▸ **EXERCISE GOAL**
Only the stretch below from the line holding "Screen dimensions: 894x505" through the line holding "The height and" should be restated, word for word and with both ends included; pictures stay out.

▸ **DATASET EXCERPTS**
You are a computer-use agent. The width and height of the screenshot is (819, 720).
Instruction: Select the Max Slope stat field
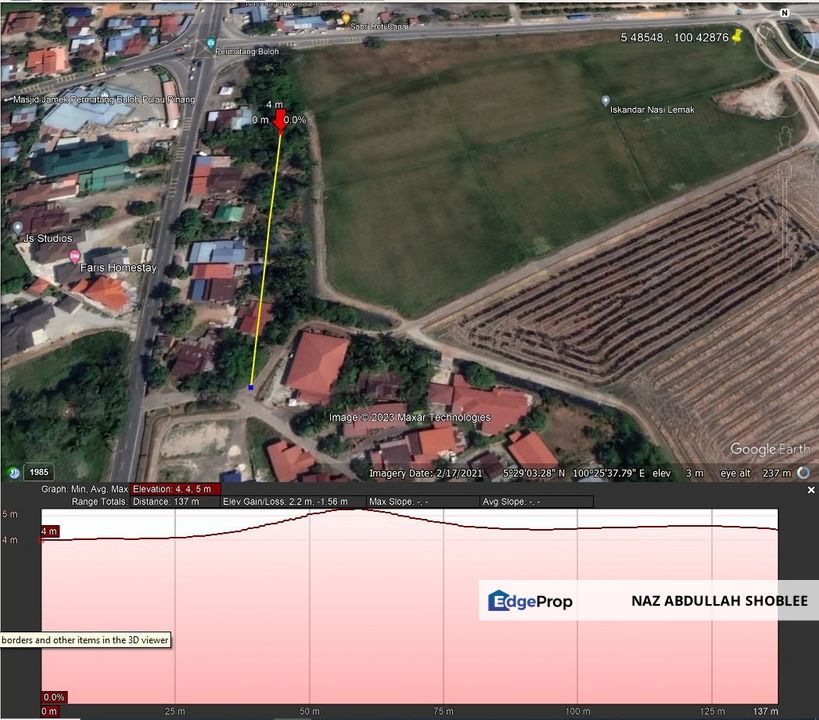point(400,503)
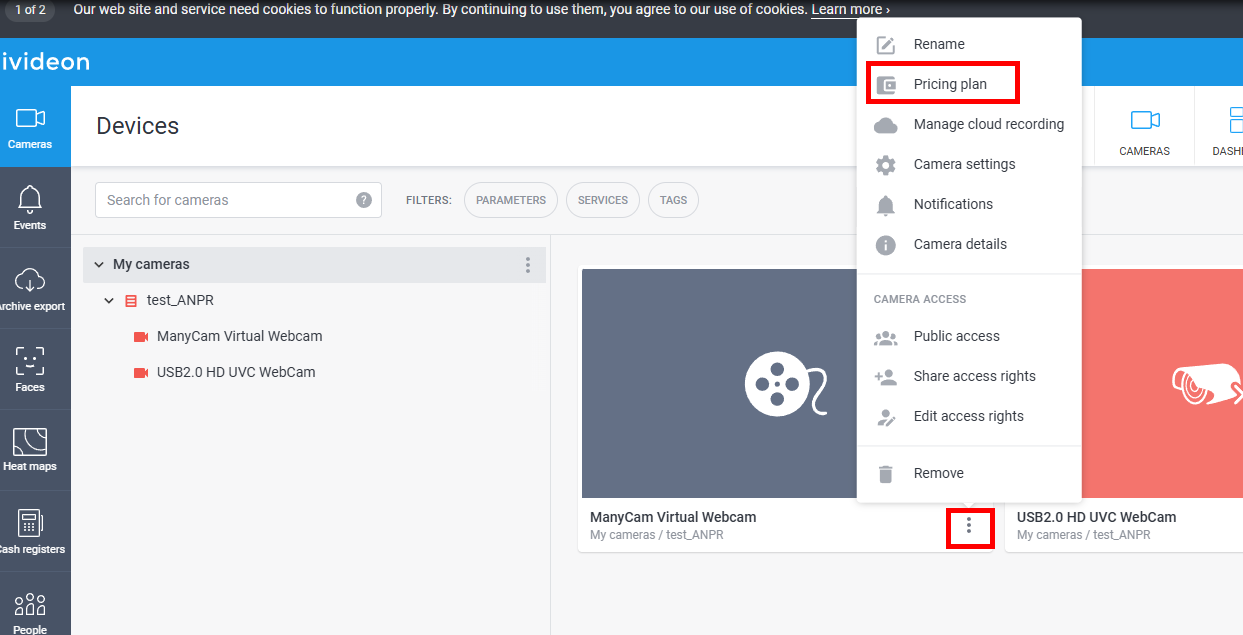Collapse the My cameras tree group
Image resolution: width=1243 pixels, height=635 pixels.
click(99, 265)
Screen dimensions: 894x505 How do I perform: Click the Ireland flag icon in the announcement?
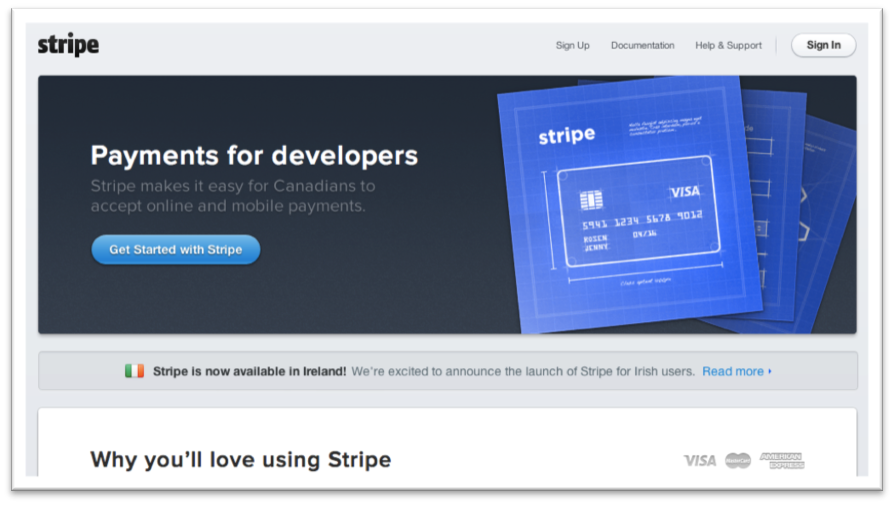click(x=134, y=371)
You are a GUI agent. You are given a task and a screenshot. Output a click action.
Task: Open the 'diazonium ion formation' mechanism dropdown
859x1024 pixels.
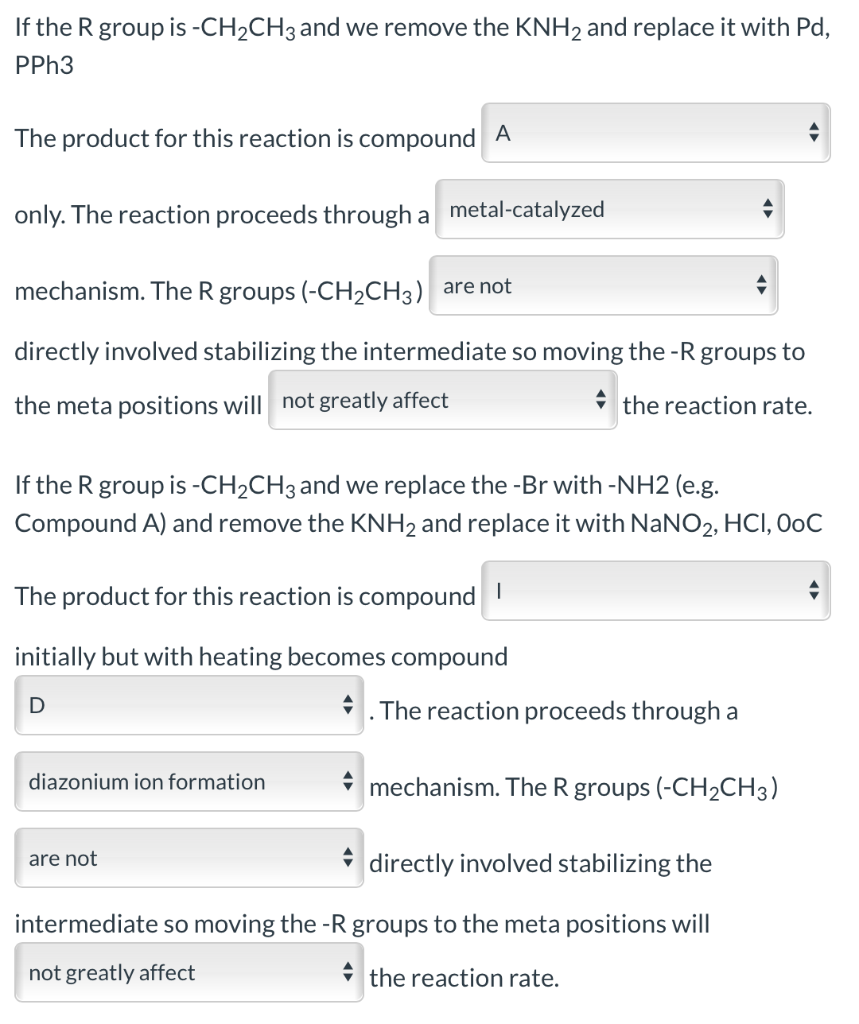(x=180, y=780)
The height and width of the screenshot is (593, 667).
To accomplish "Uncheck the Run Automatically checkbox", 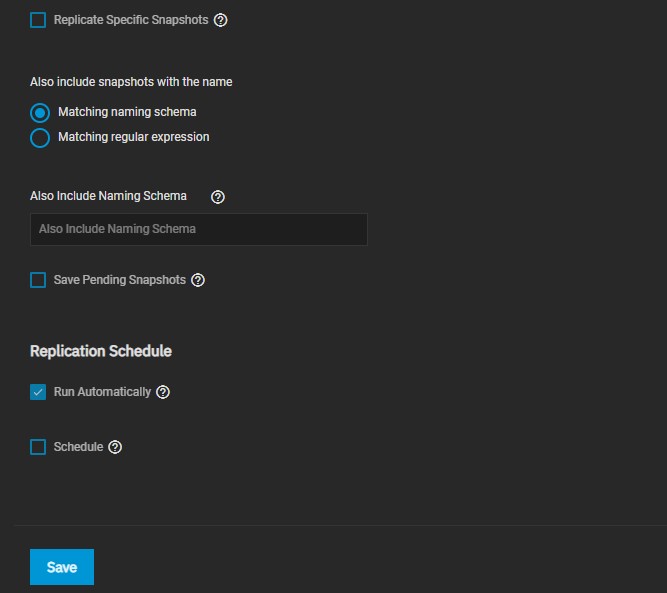I will (38, 392).
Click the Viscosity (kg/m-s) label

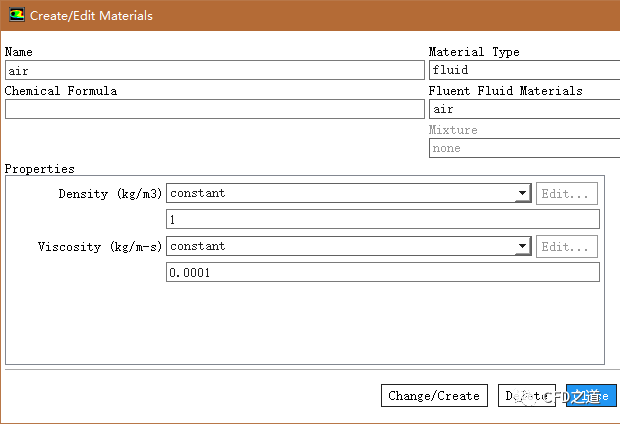100,247
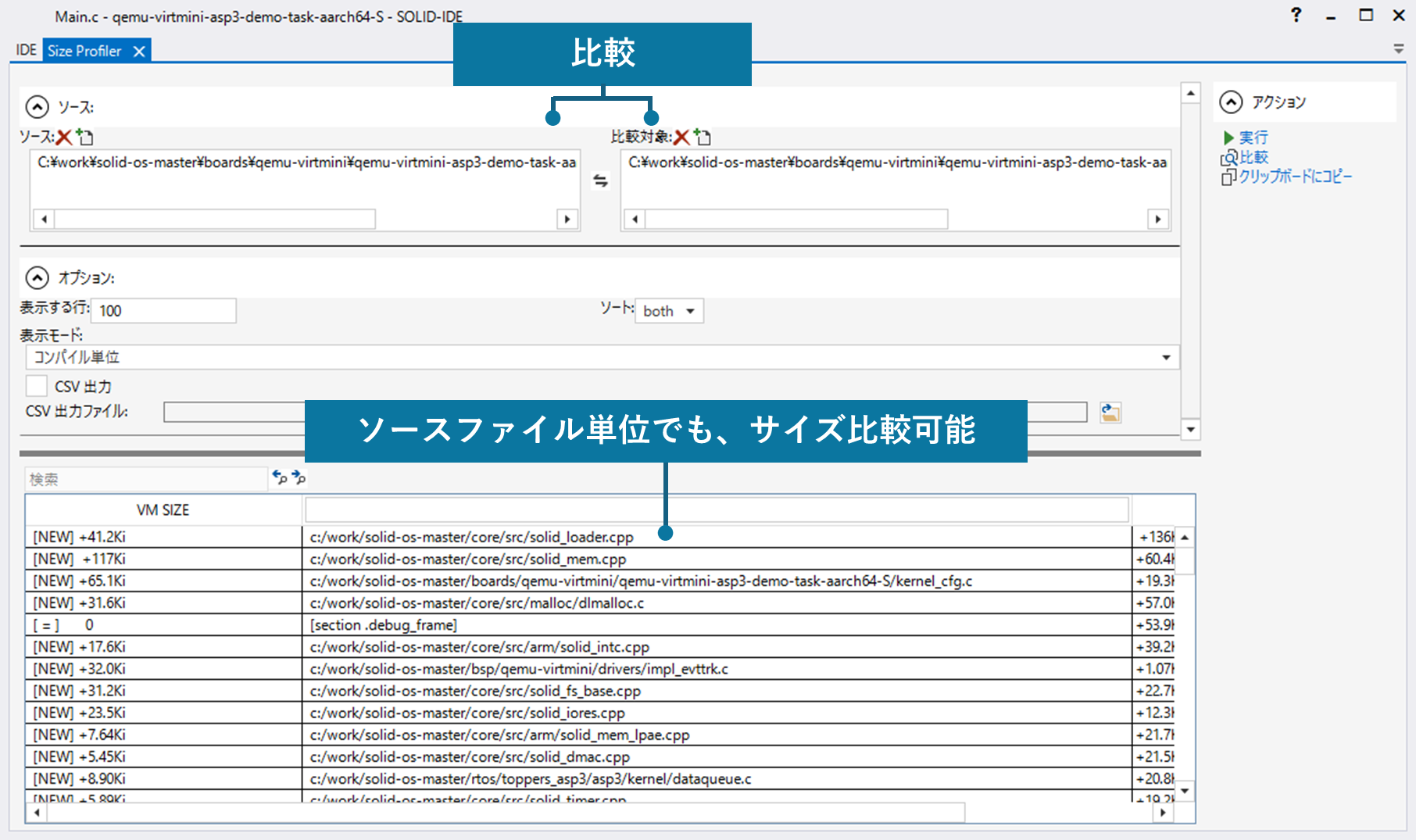Click the search next icon
Viewport: 1416px width, 840px height.
(299, 477)
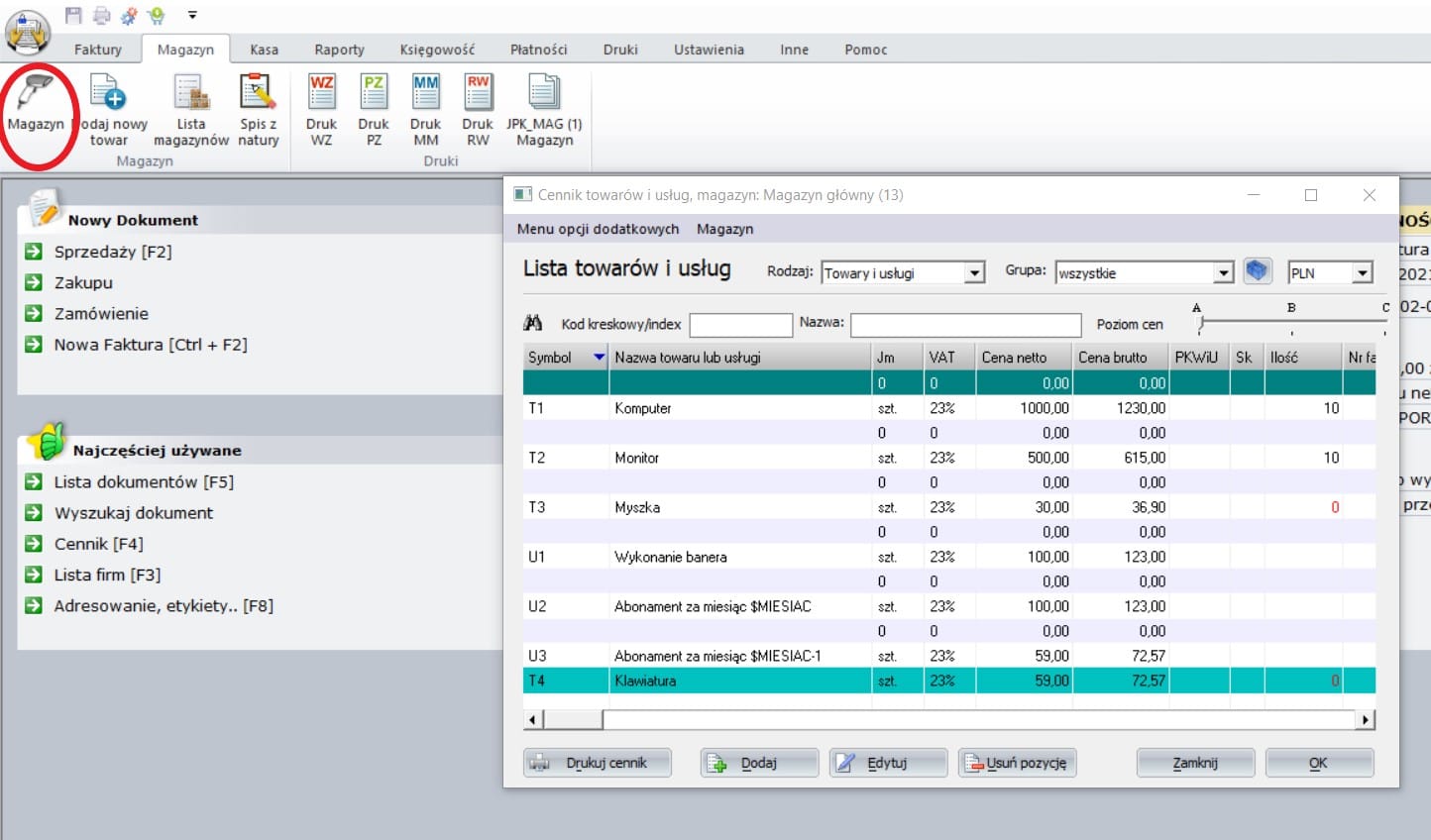Image resolution: width=1431 pixels, height=840 pixels.
Task: Open Menu opcji dodatkowych menu
Action: [x=598, y=229]
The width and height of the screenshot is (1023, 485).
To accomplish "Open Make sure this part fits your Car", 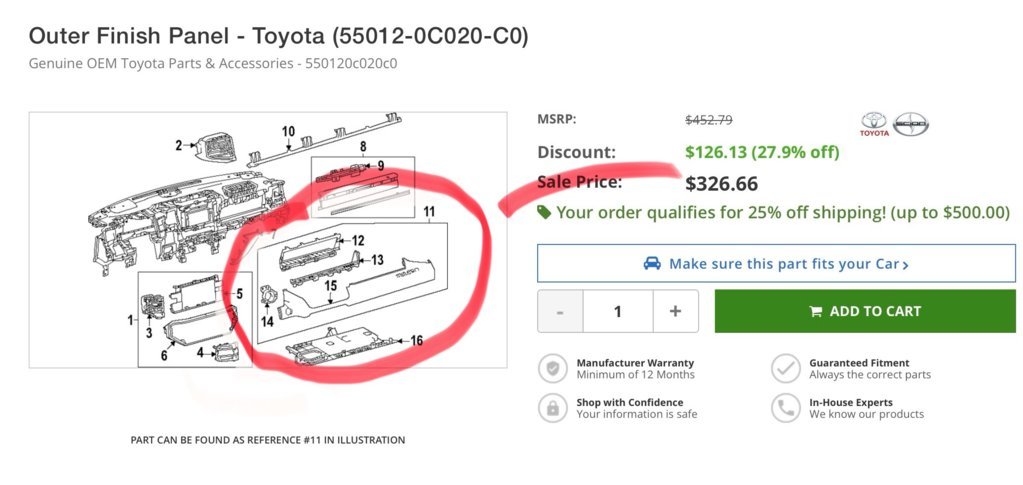I will pyautogui.click(x=776, y=264).
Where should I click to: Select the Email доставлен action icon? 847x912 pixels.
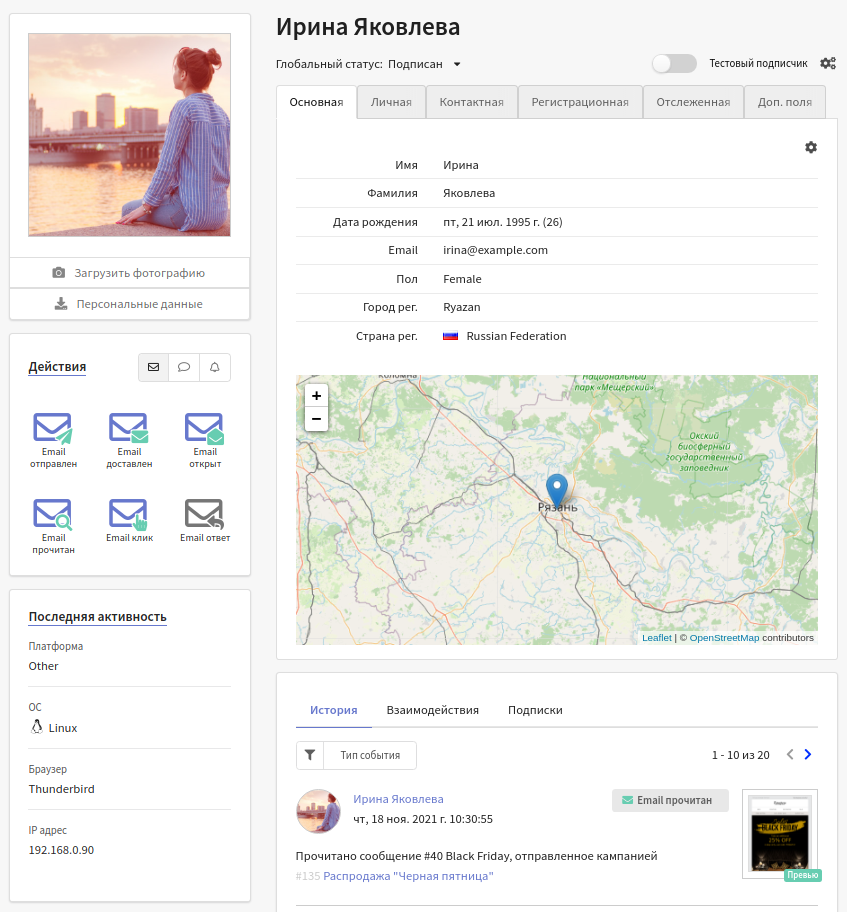(129, 429)
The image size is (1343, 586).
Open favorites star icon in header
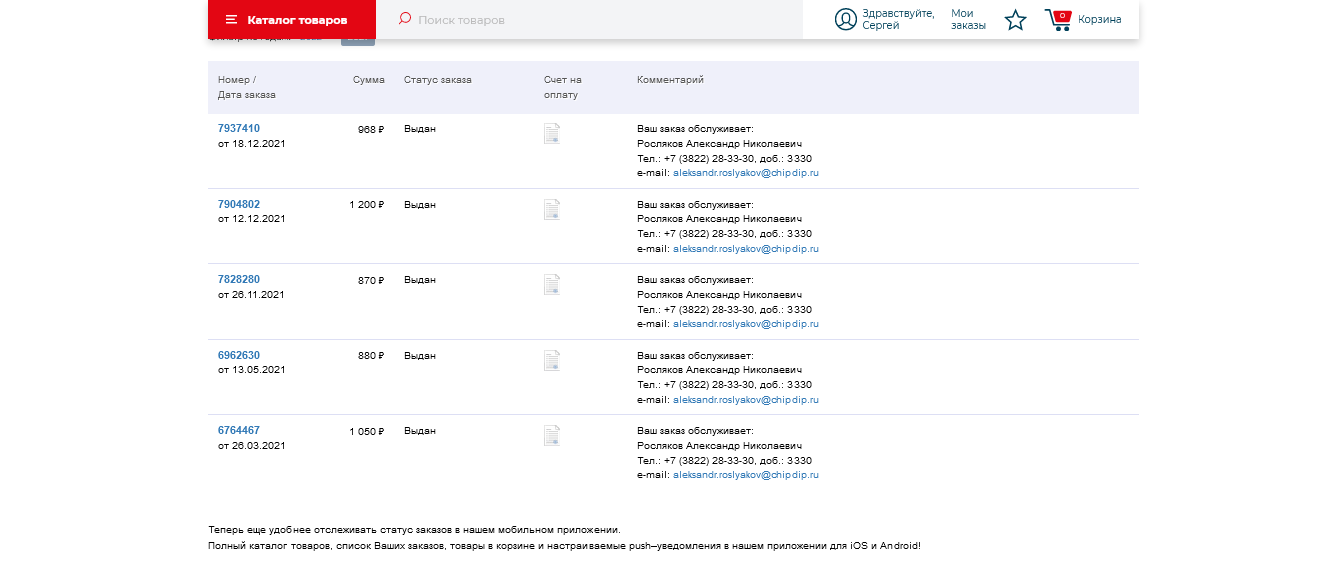coord(1015,20)
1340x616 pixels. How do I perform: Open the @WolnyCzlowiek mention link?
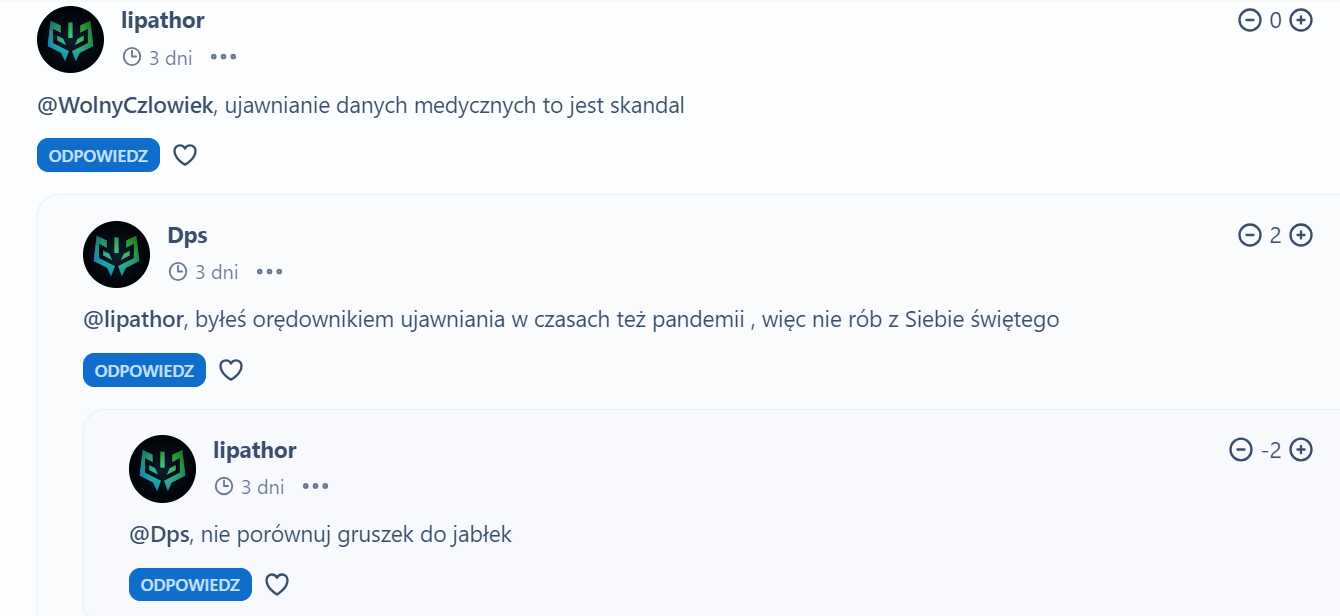(125, 106)
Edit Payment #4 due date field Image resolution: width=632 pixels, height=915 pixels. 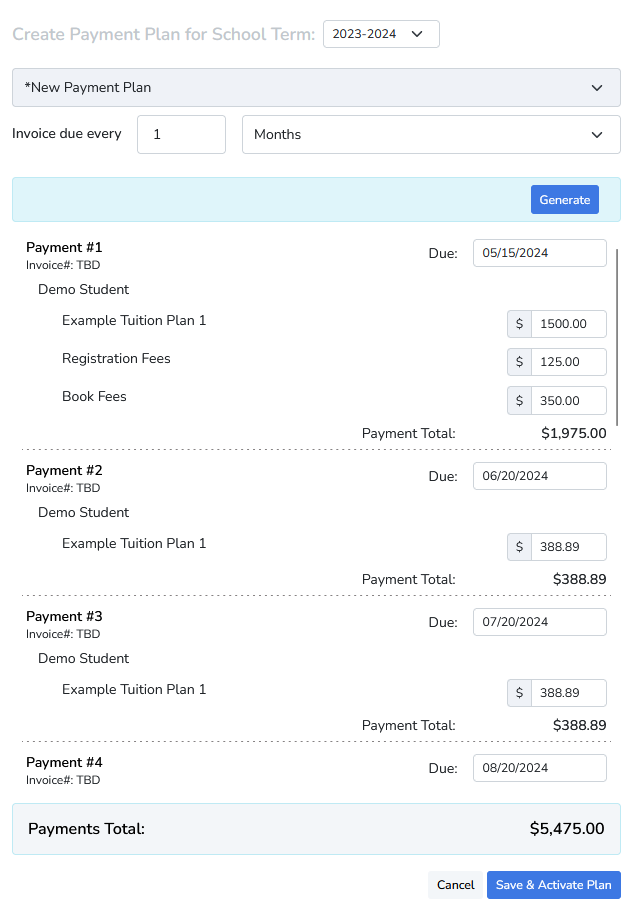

▸ **WRITTEN SOLUTION**
Screen dimensions: 894x505 How do I perform: Click the Ireland flag icon in the announcement?
click(x=134, y=371)
You are a GUI agent. You are given a task and a screenshot. Output a click action.
Task: Open the 'diazonium ion formation' mechanism dropdown
859x1024 pixels.
(x=180, y=780)
The height and width of the screenshot is (593, 667).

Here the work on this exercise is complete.